A questa ipocrisia si è piegato furbescamente il governo italiano nella vicenda di Ilaria Salis fingendo ipocritamente di rispettare la bubbola dell’indipendenza dei giudici ungheresi dagli artigli di Viktor Orbán. Come ha spiegato Linkiesta, i giudici magiari sono sottoposti al controllo di organismi nelle mani del governo e non hanno la libertà neanche di rivolgersi alla Corte europea dei diritti umani e a quella europea di giustizia nonostante ciò sia previsto e reso obbligatorio dai trattati europei cui l’Ungheria ha aderito e da cui trae cospicui finanziamenti.

Non c’è da rispettare e confidare in alcun modo nella giustizia ungherese - che chiaramente fa capire che non libererà mai l’insegnante italiana -, cui Giorgia Meloni e Antonio Tajani fingono di credere, bisognerebbe solo ribadire con chiarezza che andrà avanti sino alla fine la procedura di infrazione con conseguente sospensione dei fondi economici. Altro che la strizzatina d’occhio all’insegna del “mo’ ce penso io a Viktor”.

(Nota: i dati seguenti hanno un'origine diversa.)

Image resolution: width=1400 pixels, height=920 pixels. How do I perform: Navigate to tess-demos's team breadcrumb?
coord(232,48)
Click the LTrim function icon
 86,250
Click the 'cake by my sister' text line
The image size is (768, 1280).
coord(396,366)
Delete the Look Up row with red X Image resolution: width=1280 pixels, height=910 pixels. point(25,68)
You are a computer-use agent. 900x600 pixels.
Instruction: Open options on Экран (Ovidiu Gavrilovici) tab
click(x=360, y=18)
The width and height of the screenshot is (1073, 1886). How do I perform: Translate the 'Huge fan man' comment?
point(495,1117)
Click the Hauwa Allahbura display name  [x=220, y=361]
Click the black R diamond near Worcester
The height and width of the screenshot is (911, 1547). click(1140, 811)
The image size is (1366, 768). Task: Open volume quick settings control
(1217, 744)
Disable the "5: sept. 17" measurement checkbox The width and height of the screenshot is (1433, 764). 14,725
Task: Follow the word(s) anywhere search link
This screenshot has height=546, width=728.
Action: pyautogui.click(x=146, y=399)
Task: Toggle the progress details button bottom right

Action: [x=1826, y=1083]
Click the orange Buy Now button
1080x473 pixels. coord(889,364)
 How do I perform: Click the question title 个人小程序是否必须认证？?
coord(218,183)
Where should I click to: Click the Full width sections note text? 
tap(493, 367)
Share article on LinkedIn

E c’è da pensare seriamente al futuro italiano: nella dialettica (legittima) tra corti europee e corti costituzionali, quella italiana ha una forte tradizione di autonomia e di gelosa custodia delle proprie prerogative. Fino a oggi la tradizione della Corte è stata quella di privilegiare il dialogo diplomatico tra le corti nazionali e internazionali componendo e trovando un punto d’accordo nei rari casi di diverso parere su questioni delicate come la disciplina della prescrizione.

Sarà così anche per un futuro dove si prevede una robusta immissione di giudici di nomina parlamentare? Cosa accadrà in futuro su temi delicati e conflittuali come il fine vita, la procreazione assistita, i nuovi assetti familiari, l’immigrazione, fino a temi tecnici come le intercettazioni processuali e quelle preventive oggi portate dal governo sotto il controllo di un unico ufficio giudiziario? Cosa accadrà nel caso in cui su queste materie si venga a creare un conflitto del governo con le corti europee? L’Ungheria è vicina.